Just as we can’t make new friends if we never meet anybody, so with words. To build our vocabulary we must meet new words, and to meet new words we must read, the more the better.
The business man who reads Shakespeare or a comparable author can write better business letters than the man whose sole diet is cheap fiction – and the stenographer who reads Shakespeare will do better letters and be more of a participant in the business than the stenographer whose only literary food is chit-chat.
Books as Teachers
Dr. W. E. McNeill in a convocation address at Queen’s University a few years ago said that English Literature is the best single subject to provide a common element in the bewildering diversity of modern education. He went on to say that literature records the spiritual history of mankind, its joys and sorrows, hopes and fears, aspirations and defeats, the earthy worst, the heavenly best. It shows life whole.
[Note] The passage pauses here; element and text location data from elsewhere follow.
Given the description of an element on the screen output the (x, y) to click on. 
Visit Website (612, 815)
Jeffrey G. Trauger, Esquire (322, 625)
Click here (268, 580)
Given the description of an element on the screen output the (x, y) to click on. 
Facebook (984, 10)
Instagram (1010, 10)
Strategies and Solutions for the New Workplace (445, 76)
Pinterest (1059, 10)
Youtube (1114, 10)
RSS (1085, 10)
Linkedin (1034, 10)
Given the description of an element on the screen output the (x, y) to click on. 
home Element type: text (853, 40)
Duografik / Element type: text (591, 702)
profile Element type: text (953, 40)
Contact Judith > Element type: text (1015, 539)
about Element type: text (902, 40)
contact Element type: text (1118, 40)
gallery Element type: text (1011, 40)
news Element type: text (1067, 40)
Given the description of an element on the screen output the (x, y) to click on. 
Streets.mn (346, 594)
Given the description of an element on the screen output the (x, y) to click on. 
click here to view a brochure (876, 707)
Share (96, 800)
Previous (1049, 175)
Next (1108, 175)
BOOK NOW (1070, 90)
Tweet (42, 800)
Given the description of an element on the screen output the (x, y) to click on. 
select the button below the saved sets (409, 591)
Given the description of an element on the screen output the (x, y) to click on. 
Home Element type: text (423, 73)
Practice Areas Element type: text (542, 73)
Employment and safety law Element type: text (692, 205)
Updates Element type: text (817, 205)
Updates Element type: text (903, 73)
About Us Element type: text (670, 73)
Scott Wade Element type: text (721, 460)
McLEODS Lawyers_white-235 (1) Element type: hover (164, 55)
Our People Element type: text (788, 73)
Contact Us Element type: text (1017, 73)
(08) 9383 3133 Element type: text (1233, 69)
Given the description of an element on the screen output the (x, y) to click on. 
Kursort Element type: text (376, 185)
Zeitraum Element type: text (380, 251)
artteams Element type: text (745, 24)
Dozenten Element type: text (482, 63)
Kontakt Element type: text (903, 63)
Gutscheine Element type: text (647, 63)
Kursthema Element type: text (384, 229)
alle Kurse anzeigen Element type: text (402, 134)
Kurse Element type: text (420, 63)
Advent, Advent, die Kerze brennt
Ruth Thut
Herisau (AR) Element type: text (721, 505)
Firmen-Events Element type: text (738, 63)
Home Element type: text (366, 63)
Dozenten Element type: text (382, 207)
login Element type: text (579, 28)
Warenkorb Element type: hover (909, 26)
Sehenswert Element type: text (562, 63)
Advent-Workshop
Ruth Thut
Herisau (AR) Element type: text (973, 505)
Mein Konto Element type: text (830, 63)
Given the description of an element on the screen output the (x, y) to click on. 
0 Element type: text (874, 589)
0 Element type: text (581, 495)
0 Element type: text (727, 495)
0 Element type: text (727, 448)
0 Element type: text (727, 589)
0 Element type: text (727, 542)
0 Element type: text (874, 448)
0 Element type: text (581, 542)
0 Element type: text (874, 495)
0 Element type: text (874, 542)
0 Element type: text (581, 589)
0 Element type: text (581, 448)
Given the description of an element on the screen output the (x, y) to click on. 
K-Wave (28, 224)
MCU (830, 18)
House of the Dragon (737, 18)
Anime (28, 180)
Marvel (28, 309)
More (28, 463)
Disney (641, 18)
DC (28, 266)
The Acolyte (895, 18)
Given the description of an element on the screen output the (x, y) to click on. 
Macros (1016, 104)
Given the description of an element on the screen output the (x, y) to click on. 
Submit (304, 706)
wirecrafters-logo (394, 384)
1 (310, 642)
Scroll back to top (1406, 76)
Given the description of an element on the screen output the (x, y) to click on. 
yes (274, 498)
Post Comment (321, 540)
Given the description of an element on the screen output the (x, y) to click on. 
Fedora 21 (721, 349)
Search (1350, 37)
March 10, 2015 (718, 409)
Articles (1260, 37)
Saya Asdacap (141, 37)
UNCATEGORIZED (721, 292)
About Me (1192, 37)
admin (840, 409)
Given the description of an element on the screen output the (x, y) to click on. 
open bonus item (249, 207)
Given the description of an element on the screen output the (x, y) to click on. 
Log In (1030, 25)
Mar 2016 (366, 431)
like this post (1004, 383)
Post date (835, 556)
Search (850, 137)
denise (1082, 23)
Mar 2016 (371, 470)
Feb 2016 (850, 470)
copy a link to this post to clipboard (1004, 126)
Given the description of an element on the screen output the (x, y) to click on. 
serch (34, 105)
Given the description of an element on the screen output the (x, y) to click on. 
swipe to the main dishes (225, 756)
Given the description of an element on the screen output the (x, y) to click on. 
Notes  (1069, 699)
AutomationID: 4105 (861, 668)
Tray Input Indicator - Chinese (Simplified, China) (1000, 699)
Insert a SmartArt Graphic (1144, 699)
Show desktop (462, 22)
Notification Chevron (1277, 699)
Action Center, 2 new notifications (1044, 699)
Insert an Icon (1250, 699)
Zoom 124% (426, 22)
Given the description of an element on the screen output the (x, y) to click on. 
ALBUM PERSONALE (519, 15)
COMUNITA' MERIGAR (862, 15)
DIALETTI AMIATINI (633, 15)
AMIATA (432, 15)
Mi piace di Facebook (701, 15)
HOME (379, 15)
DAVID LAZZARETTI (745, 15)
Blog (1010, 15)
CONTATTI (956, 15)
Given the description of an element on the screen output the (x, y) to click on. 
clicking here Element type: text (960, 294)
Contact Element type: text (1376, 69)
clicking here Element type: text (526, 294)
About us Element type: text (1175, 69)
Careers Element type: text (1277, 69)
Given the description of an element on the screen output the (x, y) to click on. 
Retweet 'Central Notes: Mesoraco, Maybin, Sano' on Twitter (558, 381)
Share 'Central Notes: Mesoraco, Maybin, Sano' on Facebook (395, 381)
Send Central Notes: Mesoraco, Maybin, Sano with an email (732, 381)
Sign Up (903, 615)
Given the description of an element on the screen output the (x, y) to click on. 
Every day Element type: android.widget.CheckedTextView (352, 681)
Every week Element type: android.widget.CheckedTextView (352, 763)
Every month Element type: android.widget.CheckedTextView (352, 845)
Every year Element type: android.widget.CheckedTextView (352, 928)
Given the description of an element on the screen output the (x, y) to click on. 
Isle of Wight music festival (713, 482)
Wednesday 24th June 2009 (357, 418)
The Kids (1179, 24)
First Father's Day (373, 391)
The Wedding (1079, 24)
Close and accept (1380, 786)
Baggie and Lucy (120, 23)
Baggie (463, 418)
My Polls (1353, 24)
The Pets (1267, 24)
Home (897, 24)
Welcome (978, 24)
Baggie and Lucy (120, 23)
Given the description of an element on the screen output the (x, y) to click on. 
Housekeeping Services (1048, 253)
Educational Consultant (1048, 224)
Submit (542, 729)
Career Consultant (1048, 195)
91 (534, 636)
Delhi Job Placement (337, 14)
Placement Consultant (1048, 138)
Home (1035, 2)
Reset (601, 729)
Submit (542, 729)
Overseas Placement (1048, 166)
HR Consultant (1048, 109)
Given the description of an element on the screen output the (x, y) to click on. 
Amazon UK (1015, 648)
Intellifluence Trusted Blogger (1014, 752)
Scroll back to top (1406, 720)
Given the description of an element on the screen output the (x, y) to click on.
Books enable us to “see with the keenest eyes, hear with the finest ears, and listen to the sweetest voices of all time.” And, to continue this thought of James Russell Lowell, there is a choice in books as in friends, and the mind sinks or rises to the level of its habitual society.
To spend all our reading time on flimsy, fleeting stuff in a world that holds Shelley and Shakespeare, Shaw and Mauriac would be like choosing a piece of glass and rejecting a precious jewel.
…and Practise
Robert Louis Stevenson was aware that facility of expression is gained by practise, when he said: “Though I write so little, I pass all my hours of fieldwork in continual converse and imaginary correspondence. I scarce pull up a weed, but I invent a sentence on the matter.”
We can think of the world of words as a great and glorious garden. Like flowers, words have scent and texture and beauty. Like trees, they have strength, and grandeur and vitality. We are the gardeners, responsible for their cultivation and their fairest blooming, their arrangement and their disposition.
Let us toil happily in this garden, sowing the seeds of thought with care, and nurturing the tender blossoms that grow from them: and let us be ruthless in uprooting the weeds that threaten to choke and kill our language.
Ours will be the harvest. Words give us beauty and sustenance and self-expression; expressions of love and feelings of duty. They enable us to convey to others the philosophy by which we would influence them.